The distributed controllable loads (DCLs) are employed to achieve energy management for hybrid renewable energy-based multi-area power systems (HREPSs). The DCLs are suggested as a cheaper solution instead of the expensive energy storage systems. Due to the nonlinearity, high variability and uncertain nature of HREPSs based on DCLs, the need for an artificial intelligence-based nonlinear energy management system becomes mandatory. This paper suggests a hybrid control methodology based on fuzzy logic and nonlinear sliding mode control (FL-NLSM) to manage the energy of DCLs in a smart grid.
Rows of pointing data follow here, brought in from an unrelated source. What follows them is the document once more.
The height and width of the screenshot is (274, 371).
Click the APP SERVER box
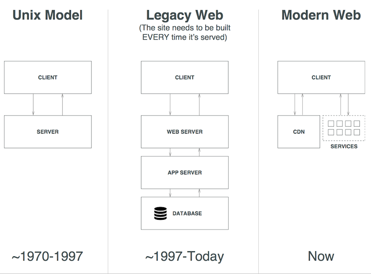point(185,172)
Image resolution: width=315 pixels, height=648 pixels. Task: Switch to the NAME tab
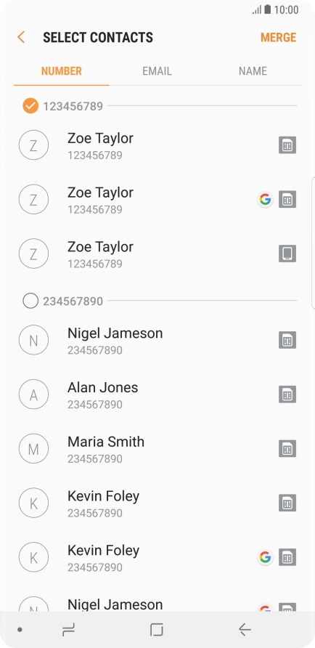(253, 71)
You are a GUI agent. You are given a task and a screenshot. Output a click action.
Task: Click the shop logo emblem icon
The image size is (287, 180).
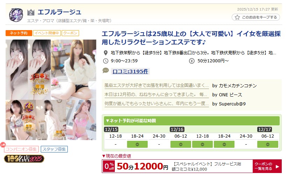(x=16, y=15)
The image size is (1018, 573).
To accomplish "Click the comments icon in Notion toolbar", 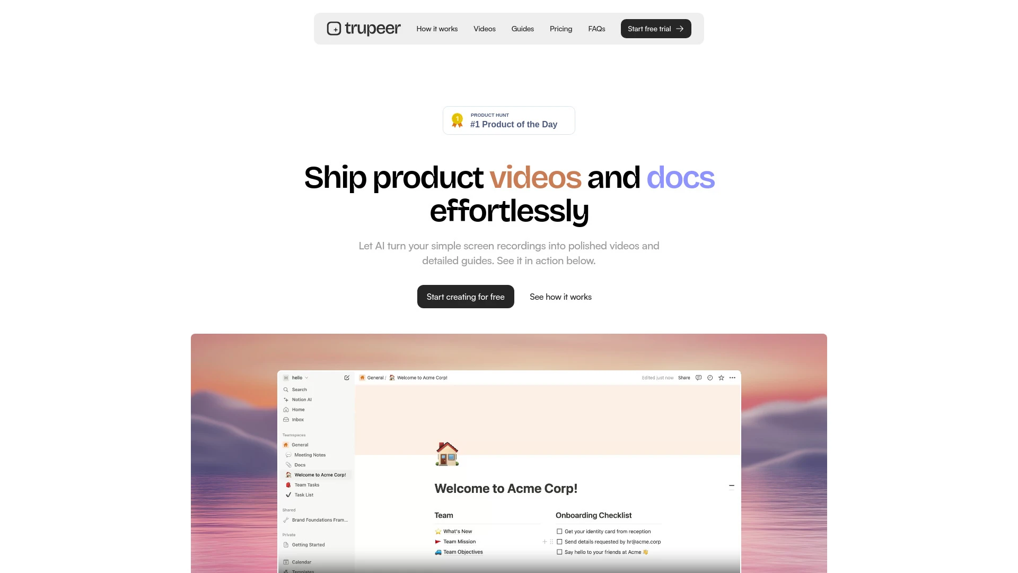I will coord(698,378).
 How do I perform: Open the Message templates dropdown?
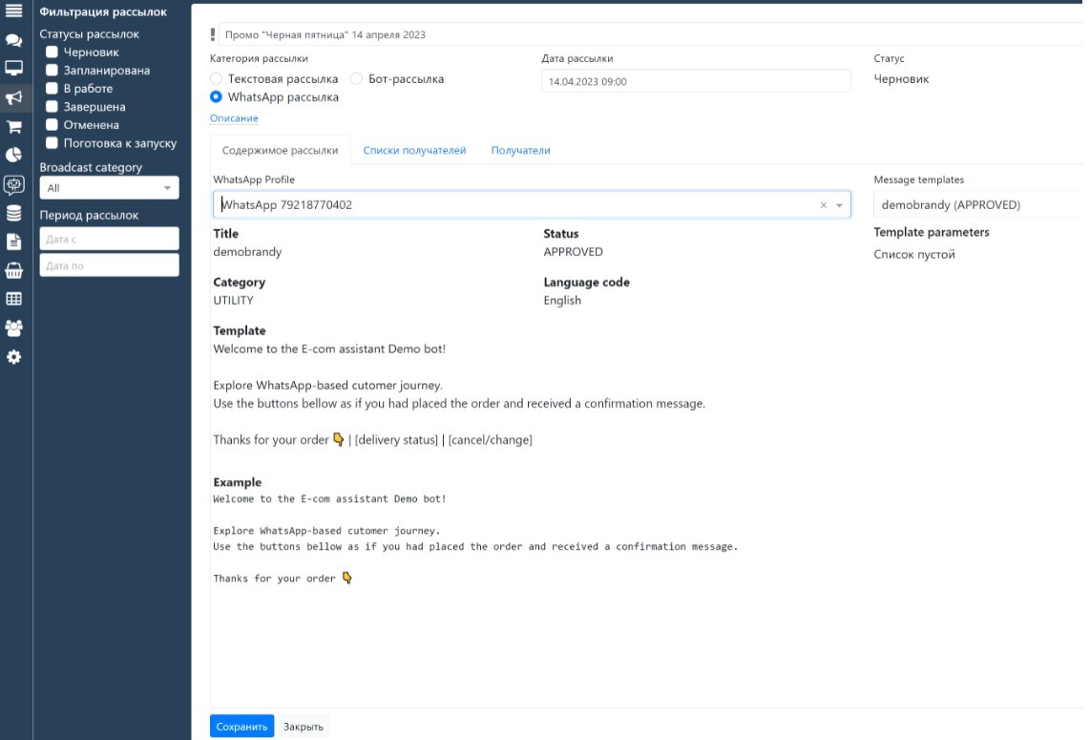point(978,205)
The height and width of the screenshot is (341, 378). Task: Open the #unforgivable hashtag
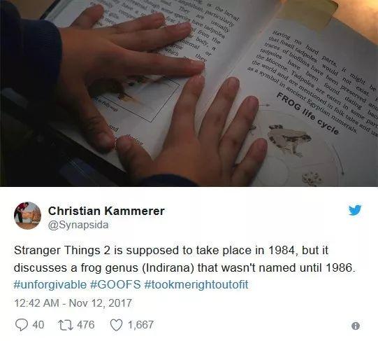click(x=50, y=284)
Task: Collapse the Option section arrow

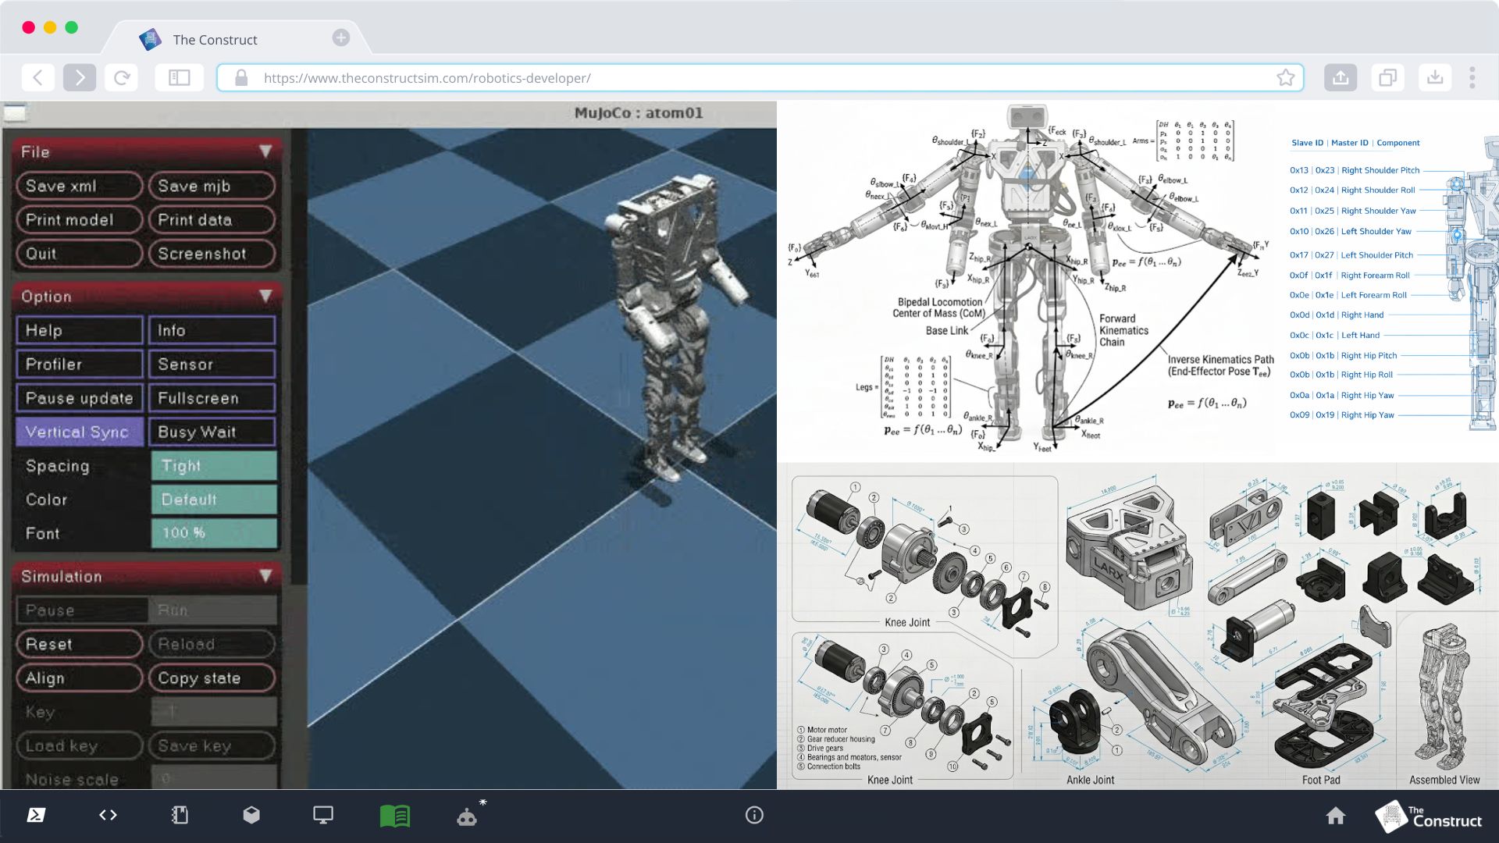Action: (x=265, y=297)
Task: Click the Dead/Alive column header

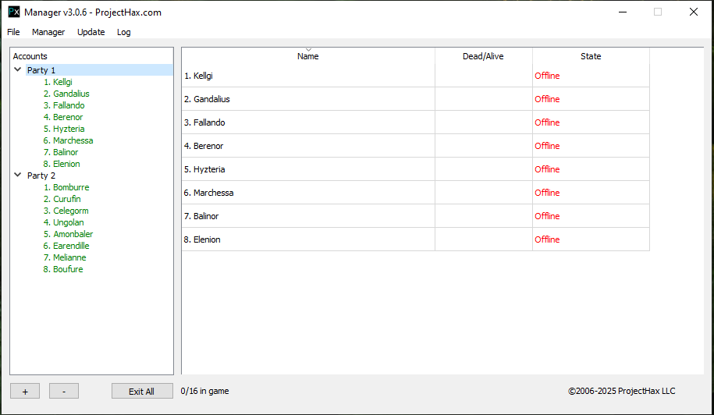Action: click(483, 56)
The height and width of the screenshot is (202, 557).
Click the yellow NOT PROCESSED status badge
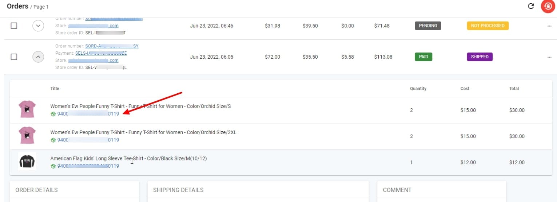[488, 26]
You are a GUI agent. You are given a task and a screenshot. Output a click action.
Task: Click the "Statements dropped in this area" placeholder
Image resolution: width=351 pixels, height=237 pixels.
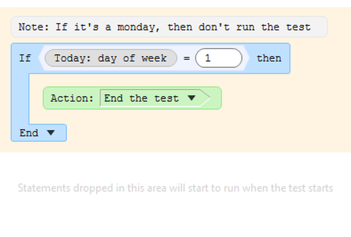175,188
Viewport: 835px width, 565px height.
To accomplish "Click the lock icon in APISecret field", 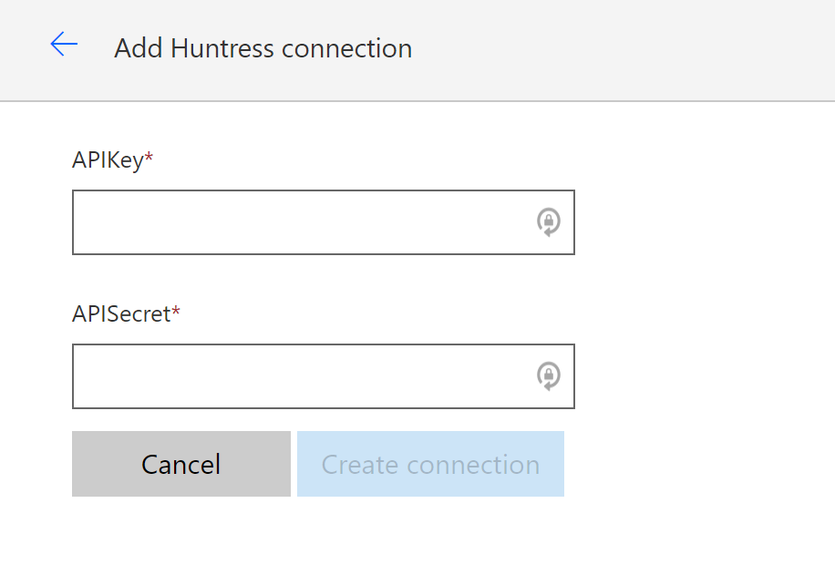I will pyautogui.click(x=548, y=376).
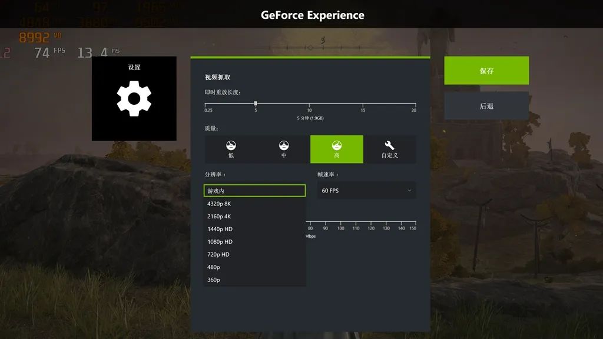The width and height of the screenshot is (603, 339).
Task: Set instant replay slider to 15 mark
Action: [363, 104]
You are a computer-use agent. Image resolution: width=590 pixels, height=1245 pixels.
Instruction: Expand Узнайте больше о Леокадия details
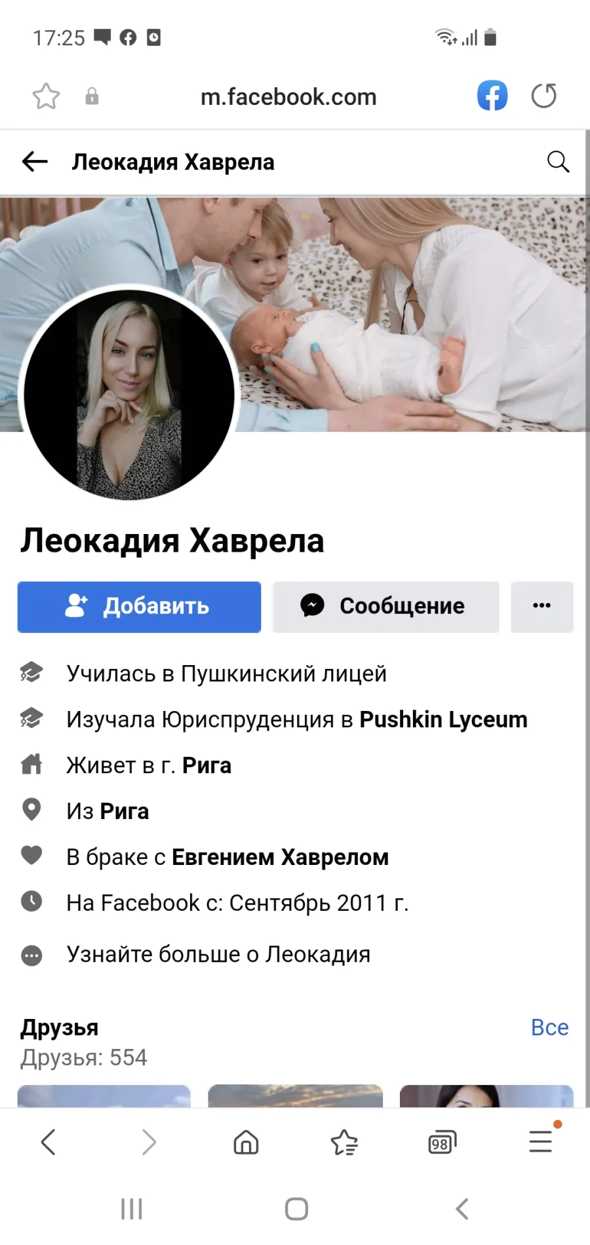coord(218,955)
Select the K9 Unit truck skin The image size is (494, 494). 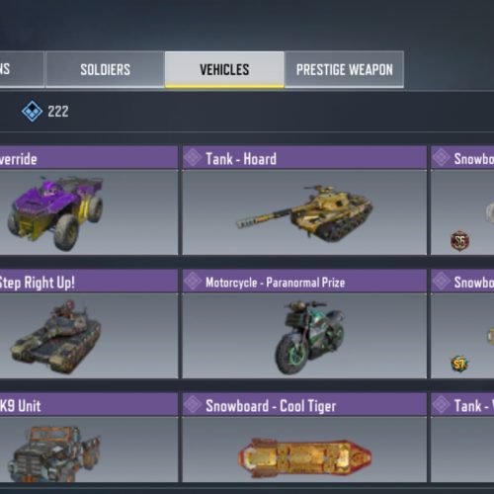pos(54,453)
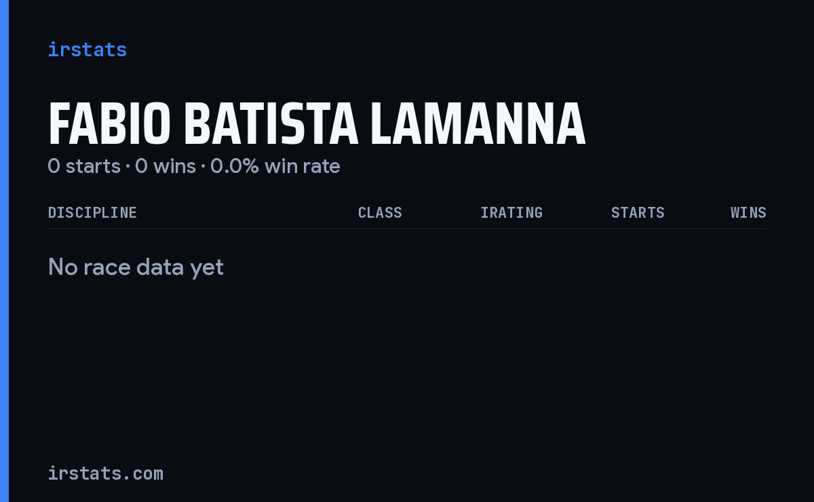Open the irstats.com footer link
The image size is (814, 502).
pyautogui.click(x=106, y=473)
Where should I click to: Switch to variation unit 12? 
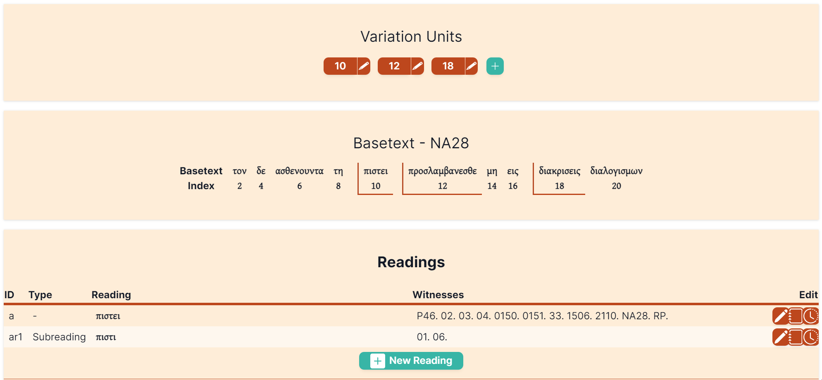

The proposed hybrid control strategy merges the unique properties of both FL and NLSM to handle the system nonlinearities and to improve the damping characteristics of the system response against the uncertainties of the parameters; as well as the high variability of renewable energy resources such as wind power and the load demand fluctuations. Moreover, the gains of the proposed FL-NLSM controller are optimized by the imperialist competitive algorithm that is considered a powerful artificial intelligent technique. The modified benchmark IEEE-39 bus test system is utilized to accomplish this study. The output results confirm that the proposed FL-NLSM can diminish the deviations of the system frequency and tie-line power between different areas effectively. (c) 2021 Elsevier Ltd. All rights reserved.

Automated summary

This paper proposes a hybrid control methodology based on fuzzy logic and nonlinear sliding mode control for managing the energy of distributed controllable loads in hybrid renewable energy-based multi-area power systems; by optimizing the gains of the controller, the proposed method effectively reduces deviations in system frequency and tie-line power.